You know the ironic part is this. I have many INFJ male friends and family, although i love them dearly, they grind on my gears Then i have a few INFJ female friends that don't weigh so heavy on my head, even when they are all Fe like. The clash seems heavy with the male NFJ, yet more acceptable with the women. I haven't quite figured it out yet, still pondering....


----------



## Dark Romantic (Dec 27, 2011)

MuChApArAdOx said:


> You know the ironic part is this. I have many INFJ male friends and family, although i love them dearly, they grind on my gears Then i have a few INFJ female friends that don't weigh so heavy on my head, even when they are all Fe like. The clash seems heavy with the male NFJ, yet more acceptable with the women. I haven't quite figured it out yet, still pondering....
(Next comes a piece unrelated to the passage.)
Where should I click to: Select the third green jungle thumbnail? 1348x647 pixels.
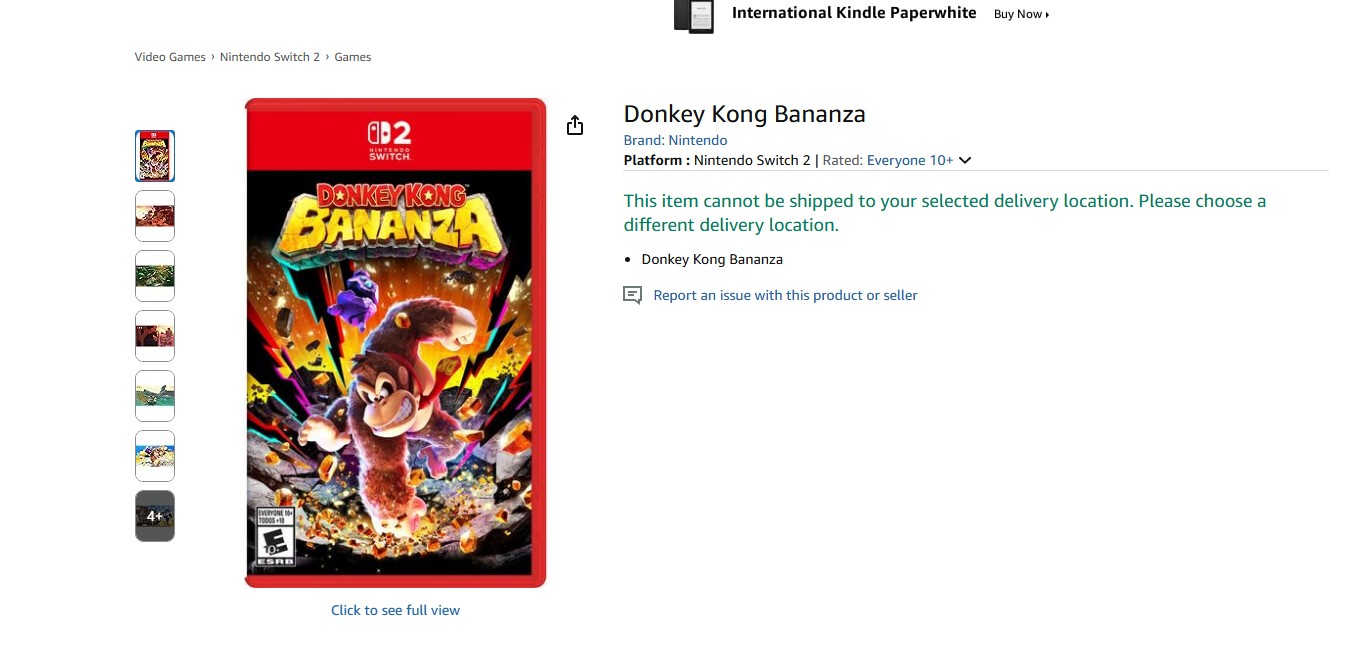tap(155, 276)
The funny thing is, I can't say the same for NTJs, except when we're determining the validity of a particular idea. They tend to like things with more external verification, while I like to look at the rules behind the idea, and go from there, not needing as much. It's like I'd rather improve on what's there, they'd rather use the best thing they can find. If they DO find a better way, I'd still want to play with it and make it better.


----------



## CrystallineSheep (Jul 8, 2012)

I get along with NFJ's however they really know how to hurt your feelings and make you really upset.


----------



## Iustinus (Jun 13, 2012)

An INTJ oversees my aforementioned friendship with an INFJ. We (INFJ and I) recently had a bit of a spat, so we're not talking to each other for a week. My INTJ is cackling, claiming we "don't know how to address problems well." It's kind of entertaining, actually.


----------



## Aelthwyn (Oct 27, 2010)

let me preface with - the following may sound bad, but I don't think badly of INFJs in general, and believe that they are certainly easier to get along with or understand than many other types are for me, or would be if I knew them. I just have a couple of observations that sometimes trouble me. I think I know two INFJs (both of them also happen to be bi-polar and I'm not sure how much that factors into things).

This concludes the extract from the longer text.